Baca juga : Cantik Alami Tanpa Pretensi
Untuk bahan pembuatan produk perawatan kulit, lanjut Kiki, sebagian besar merupakan bahan lokal. Namun, bahan lainnya mesti impor, yakni bahan campuran untuk mempercepat kinerja komponen beberapa bahan. ”Dari riset saya seperti itu, ya. Saya belum menemukan zat pengaktif dari dalam negeri,” lanjutnya.
Yang penting bijak
Dokter kecantikan Nanang Masrani melihat industri kecantikan lokal yang tengah berkembang telah mendorong orang untuk berbondong-bondong menjadi peracik atau formulator produk kecantikan. Padahal, untuk menjadi peracik bukan perkara mudah.

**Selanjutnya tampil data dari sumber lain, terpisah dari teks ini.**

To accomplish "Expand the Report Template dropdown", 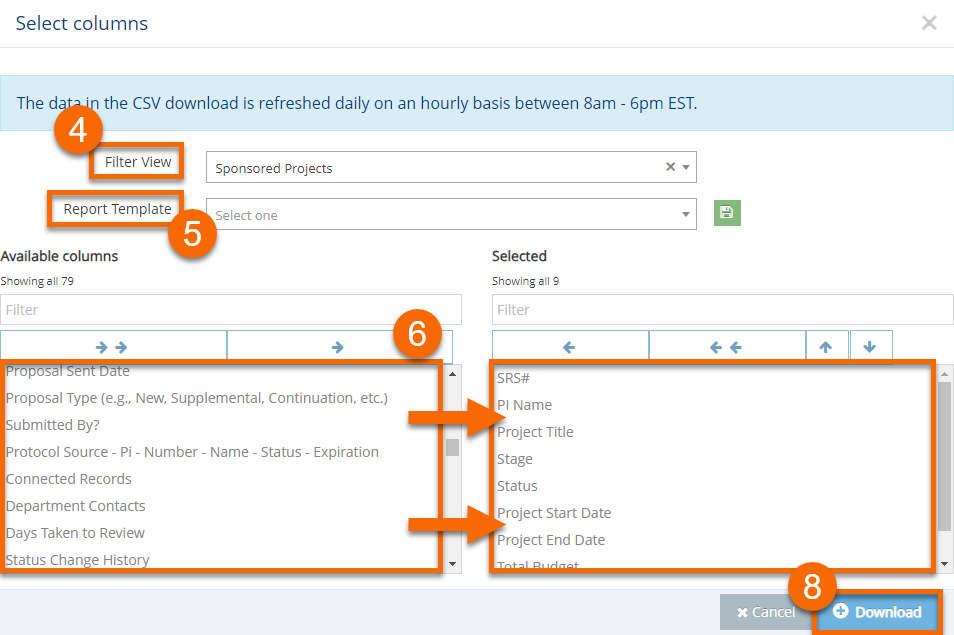I will click(450, 214).
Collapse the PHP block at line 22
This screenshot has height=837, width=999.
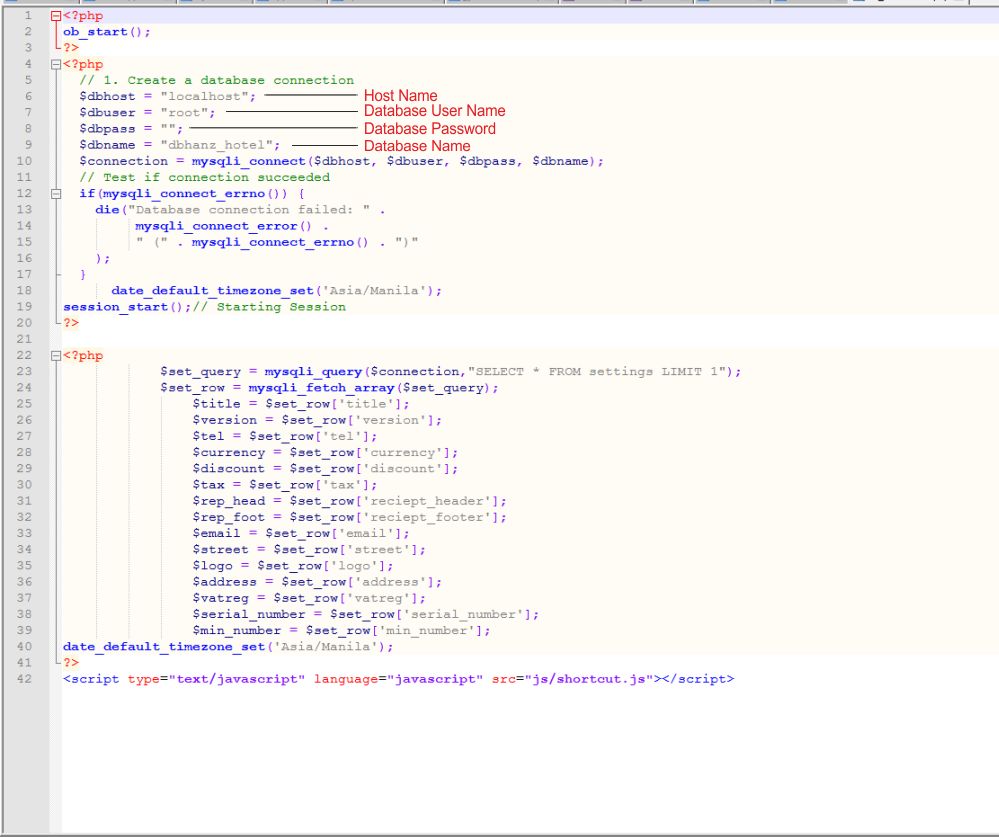point(56,355)
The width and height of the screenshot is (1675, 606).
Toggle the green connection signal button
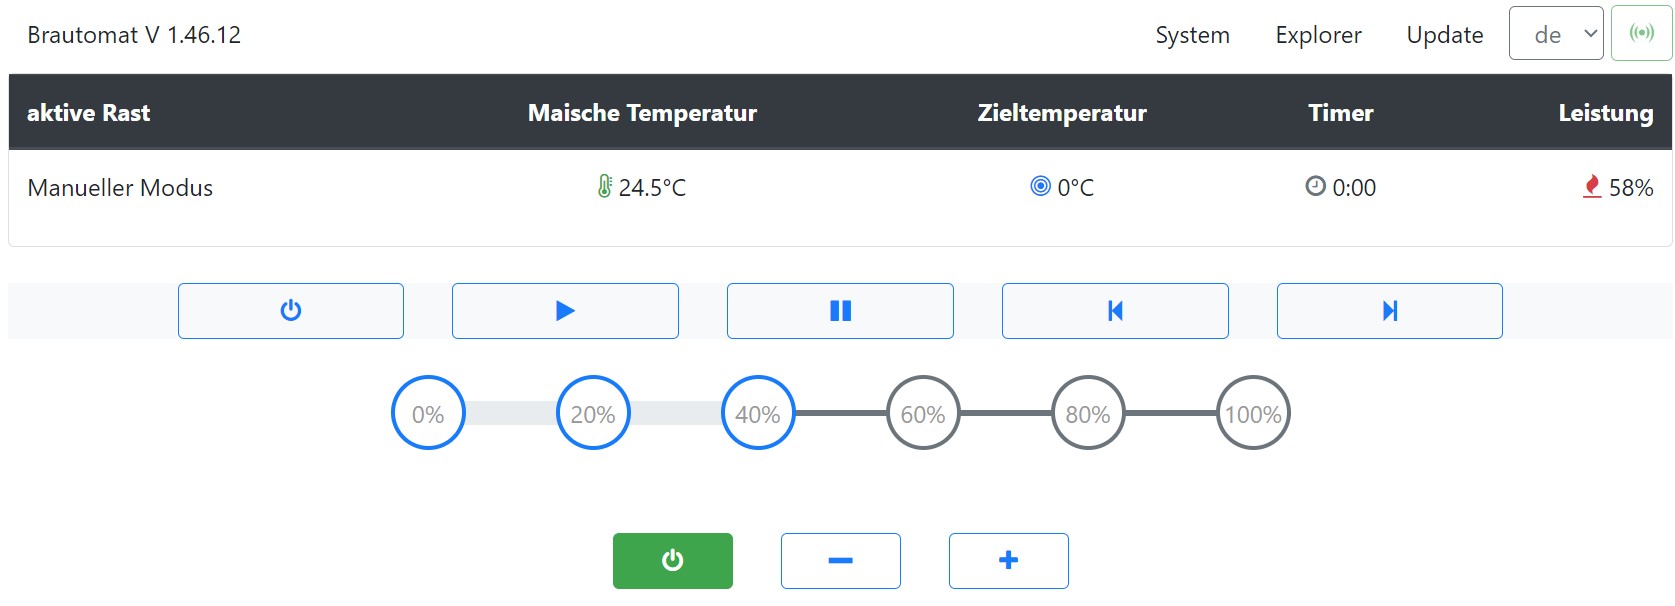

Para formulator harus memiliki sejumlah pengetahuan dasar dalam meramu produk perawatan kulit. Mereka harus mengerti anatomi dan fisiologi kulit manusia karena kondisi kulit setiap orang berbeda-beda, bahkan meskipun bersaudara.
Nanang melanjutkan, formulator juga perlu menguasai patofisiologi yang mempelajari gangguan pada tubuh akibat suatu penyakit. Dalam kesehatan kulit, patofisiologi menggali, misalnya, bagaimana masalah jerawat dan pigmentasi bisa muncul. Mereka juga mesti tahu tentang ilmu kosmetik.
Mereka harus memahami bahan apa saja yang digunakan dalam kosmetik, baik berupa bahan kimia, organik, maupun herbal. Bagaimana dampak saat bahan-bahan itu berinteraksi atau diaplikasikan ke kulit juga perlu dikaji.
Ia menambahkan, lokasi tempat tinggal turut memengaruhi kondisi kulit dan kebutuhan produk perawatan kulit seseorang. Orang Indonesia, misalnya, tinggal di negara tropis sehingga lebih memerlukan produk yang bisa melindungi kerusakan kulit dari sinar UV.
Kebutuhan itu sedikit berbeda dengan orang di Asia Timur yang mendapat sedikit sinar matahari. Negara seperti Korea dan Jepang biasanya bermasalah dengan kulit kering karena mengalami musim dingin.
Jadi, banyak jalan berliku sebelum menjadi formulator serta pemain lain di industri kecantikan dan perawatan kulit lokal yang sedang mengilap.